2023-01-11 Thread Jason Lee Quinn
Package: dictionaries-common
Version: 1.29.3
Severity: minor
X-Debbugs-Cc: jason.lee.quinn+deb...@gmail.com

Dear Maintainer,

About two weeks ago on a fresh install of Debian Bookworm
from a daily installer build I
came accross a dictionary error related to the
installation of synaptic.
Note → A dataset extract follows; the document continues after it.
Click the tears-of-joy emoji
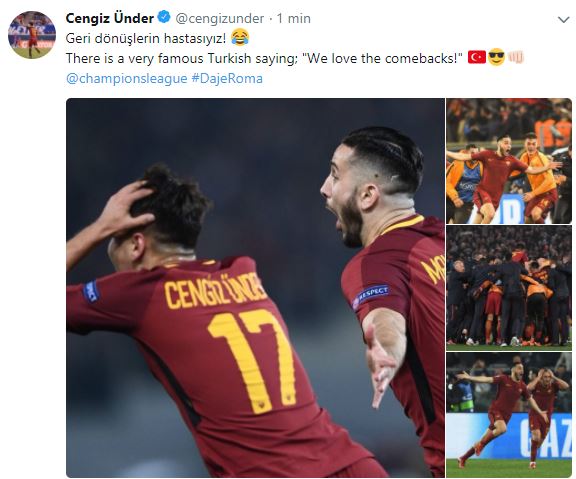Screen dimensions: 576x479 point(240,38)
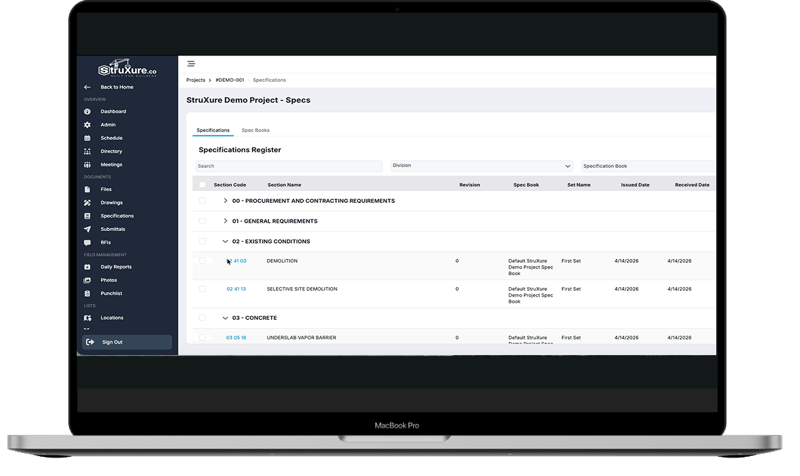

The relavent output is



Setting up synaptic (0.91.2) ...
Processing triggers for dictionaries-common (1.29.3) ...
ispell-autobuildhash: Processing 'american' dict.
ispell-autobuildhash: Processing 'brasilero' dict.
ispell-autobuildhash: Processing 'british' dict.
ispell-autobuildhash: Processing 'catala' dict.
ispell-autobuildhash: Processing 'danish' dict.
ispell-autobuildhash: Processing 'espa-nol' dict.
ispell-autobuildhash: Processing 'lietuviu' dict.
ispell-autobuildhash: Processing 'ngerman' dict.
ispell-autobuildhash: Processing 'polish' dict.
ispell-autobuildhash: Processing 'portugues' dict.
ispell-autobuildhash: Processing 'russian' dict.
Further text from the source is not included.